With the binary tree I use now for AIML, each trie matches the word for the next trie using a hash table. With a TST it appears I’d be replacing that with a binary search. This is still much faster than your next suggestion.
The best approach is to build an automaton, and implement the graph for making one or more symbols optional, this works fine and is fast and scalable, you may also compile the whole thing, and build a table (transition table) then your automaton must only jump from rows to columns as the symbols are input and if you are in a terminal state when the input symbols ends, you’ve got a match! voila!
A TST is a graph. If implemented in C or C++ you pull the tries from the heap using pointers. There would be little overhead, probably less than when compiled into an automation. If you using a run-time engine like Java or the CLR of .Net, it will be much slower (JIT loading, automatic garbage collection and a bunch of other things, etc.) Furthermore the symbols will typically be matched sequentially in the automaton.
The apparent speed probably comes from the input being converted into symbols which would create a register to register compare instead of a string to string match. But as I pointed out, you lose that speed advantage when you factor in the conversion to the symbols used to match and you introduce another set of issues about maintaining the lexicon.

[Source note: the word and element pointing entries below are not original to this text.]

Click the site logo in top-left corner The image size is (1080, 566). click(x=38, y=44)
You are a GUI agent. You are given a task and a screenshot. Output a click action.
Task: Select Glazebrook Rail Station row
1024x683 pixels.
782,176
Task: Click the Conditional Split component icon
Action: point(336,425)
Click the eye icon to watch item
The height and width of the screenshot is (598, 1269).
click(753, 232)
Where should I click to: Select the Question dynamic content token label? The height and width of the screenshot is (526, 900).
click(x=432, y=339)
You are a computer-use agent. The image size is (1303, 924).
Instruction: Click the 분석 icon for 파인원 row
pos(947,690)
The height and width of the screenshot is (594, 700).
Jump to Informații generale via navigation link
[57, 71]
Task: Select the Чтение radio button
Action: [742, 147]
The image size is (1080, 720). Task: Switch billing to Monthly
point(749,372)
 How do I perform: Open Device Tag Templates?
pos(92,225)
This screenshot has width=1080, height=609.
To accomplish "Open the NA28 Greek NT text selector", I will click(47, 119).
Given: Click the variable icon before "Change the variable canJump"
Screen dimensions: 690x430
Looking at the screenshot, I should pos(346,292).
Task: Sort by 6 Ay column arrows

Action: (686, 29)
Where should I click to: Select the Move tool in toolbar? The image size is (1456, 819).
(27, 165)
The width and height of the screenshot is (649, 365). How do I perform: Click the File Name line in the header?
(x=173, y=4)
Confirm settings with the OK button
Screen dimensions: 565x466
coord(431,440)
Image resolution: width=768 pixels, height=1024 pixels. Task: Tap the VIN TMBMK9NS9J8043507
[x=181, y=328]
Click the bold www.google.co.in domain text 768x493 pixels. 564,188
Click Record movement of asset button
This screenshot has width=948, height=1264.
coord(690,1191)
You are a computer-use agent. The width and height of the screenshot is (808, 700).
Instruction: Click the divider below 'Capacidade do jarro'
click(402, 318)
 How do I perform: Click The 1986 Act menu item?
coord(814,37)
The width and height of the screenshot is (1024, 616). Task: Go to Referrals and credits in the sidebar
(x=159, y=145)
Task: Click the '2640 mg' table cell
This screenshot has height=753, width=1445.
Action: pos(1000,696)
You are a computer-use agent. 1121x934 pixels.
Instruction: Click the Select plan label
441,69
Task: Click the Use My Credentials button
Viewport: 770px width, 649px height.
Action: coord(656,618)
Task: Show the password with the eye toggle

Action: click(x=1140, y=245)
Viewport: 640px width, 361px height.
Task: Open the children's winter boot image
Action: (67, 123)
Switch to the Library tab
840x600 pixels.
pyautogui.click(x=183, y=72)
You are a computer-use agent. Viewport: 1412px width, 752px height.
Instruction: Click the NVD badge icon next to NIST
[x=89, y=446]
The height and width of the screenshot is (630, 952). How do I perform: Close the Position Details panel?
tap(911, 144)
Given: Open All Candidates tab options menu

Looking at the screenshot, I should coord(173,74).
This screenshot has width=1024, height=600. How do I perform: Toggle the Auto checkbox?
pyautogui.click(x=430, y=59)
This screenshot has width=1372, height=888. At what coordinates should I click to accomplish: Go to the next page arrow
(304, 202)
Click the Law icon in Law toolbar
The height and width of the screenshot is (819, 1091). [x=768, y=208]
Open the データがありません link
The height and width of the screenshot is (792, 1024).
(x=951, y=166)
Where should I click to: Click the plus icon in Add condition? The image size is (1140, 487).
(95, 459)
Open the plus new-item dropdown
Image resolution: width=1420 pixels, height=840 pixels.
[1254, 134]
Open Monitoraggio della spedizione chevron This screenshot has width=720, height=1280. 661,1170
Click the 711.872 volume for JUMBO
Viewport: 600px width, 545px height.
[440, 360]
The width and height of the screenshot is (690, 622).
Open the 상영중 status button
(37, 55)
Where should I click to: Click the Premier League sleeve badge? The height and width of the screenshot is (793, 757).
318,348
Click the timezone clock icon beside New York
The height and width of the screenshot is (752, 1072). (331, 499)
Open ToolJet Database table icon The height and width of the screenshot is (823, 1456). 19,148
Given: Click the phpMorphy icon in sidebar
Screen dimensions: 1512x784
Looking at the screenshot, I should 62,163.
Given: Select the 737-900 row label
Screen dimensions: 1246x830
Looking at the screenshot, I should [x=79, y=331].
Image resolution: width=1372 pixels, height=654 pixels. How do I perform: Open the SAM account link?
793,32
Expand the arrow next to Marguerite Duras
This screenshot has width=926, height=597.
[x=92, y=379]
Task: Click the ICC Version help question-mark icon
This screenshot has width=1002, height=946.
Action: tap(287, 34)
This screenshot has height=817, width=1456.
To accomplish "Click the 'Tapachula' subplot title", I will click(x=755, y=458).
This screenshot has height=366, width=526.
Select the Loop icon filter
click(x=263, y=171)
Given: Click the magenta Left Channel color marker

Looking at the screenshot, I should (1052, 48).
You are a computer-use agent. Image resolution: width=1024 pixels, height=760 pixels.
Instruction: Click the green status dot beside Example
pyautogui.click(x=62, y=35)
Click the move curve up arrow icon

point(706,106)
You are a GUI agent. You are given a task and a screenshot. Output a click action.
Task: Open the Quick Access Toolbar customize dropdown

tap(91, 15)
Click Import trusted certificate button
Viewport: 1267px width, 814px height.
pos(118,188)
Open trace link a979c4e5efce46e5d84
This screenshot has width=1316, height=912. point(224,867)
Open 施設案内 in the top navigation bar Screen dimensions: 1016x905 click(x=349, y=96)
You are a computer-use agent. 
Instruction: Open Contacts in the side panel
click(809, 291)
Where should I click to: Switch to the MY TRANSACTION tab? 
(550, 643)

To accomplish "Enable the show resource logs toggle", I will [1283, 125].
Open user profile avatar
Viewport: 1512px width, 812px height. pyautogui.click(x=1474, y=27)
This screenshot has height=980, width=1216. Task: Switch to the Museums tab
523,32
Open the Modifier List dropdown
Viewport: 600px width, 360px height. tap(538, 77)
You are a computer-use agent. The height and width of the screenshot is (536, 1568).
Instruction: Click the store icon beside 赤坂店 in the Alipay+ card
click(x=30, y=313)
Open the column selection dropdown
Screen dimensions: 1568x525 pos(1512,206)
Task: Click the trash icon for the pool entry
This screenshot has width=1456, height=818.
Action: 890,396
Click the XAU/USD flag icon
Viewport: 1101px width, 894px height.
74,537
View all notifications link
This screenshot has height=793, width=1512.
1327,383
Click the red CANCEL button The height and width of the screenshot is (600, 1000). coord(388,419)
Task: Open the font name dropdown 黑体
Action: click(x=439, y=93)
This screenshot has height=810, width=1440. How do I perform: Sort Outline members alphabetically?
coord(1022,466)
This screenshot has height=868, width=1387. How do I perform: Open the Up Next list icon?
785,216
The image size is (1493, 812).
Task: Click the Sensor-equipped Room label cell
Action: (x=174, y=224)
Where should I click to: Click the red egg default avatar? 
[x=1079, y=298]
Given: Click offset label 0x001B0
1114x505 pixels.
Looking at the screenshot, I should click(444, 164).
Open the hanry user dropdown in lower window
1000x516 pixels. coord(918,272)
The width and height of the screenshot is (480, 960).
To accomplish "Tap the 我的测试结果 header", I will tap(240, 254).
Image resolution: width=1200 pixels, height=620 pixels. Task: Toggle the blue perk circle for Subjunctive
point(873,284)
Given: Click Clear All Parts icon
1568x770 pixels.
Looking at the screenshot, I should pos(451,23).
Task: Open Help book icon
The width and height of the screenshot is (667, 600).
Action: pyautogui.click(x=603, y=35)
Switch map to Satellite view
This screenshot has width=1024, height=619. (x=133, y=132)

Also an automaton could run into issues if your optional symbols recurse.
Andy identified that you’d need a transition graph or automaton for each pattern to compare. You might relieve this by representing all the patterns in a single graph. Then we are talking about a grammar. There are several developers here who prefer grammars. They follow up the initial run of the automaton for syntax, the parsing, with additional rule processing to get at the semantics that clarifies the meaning of the inputs because, as you know, what is uttered may have more than one interpretation.
Pattern matching is what you do when your eyes scan ahead in text to get the jist of what you are reading. Parsing is what you do when reading aloud or when reading to yourself so that you hear the words in your consciousness, that inner voice. Ultimately your mind must process the stuff which is where the real salesmanship begins. An effective sales is typically sold in the presentation. Pattern matching or parsing only needs to cue the best sales presentation for the client.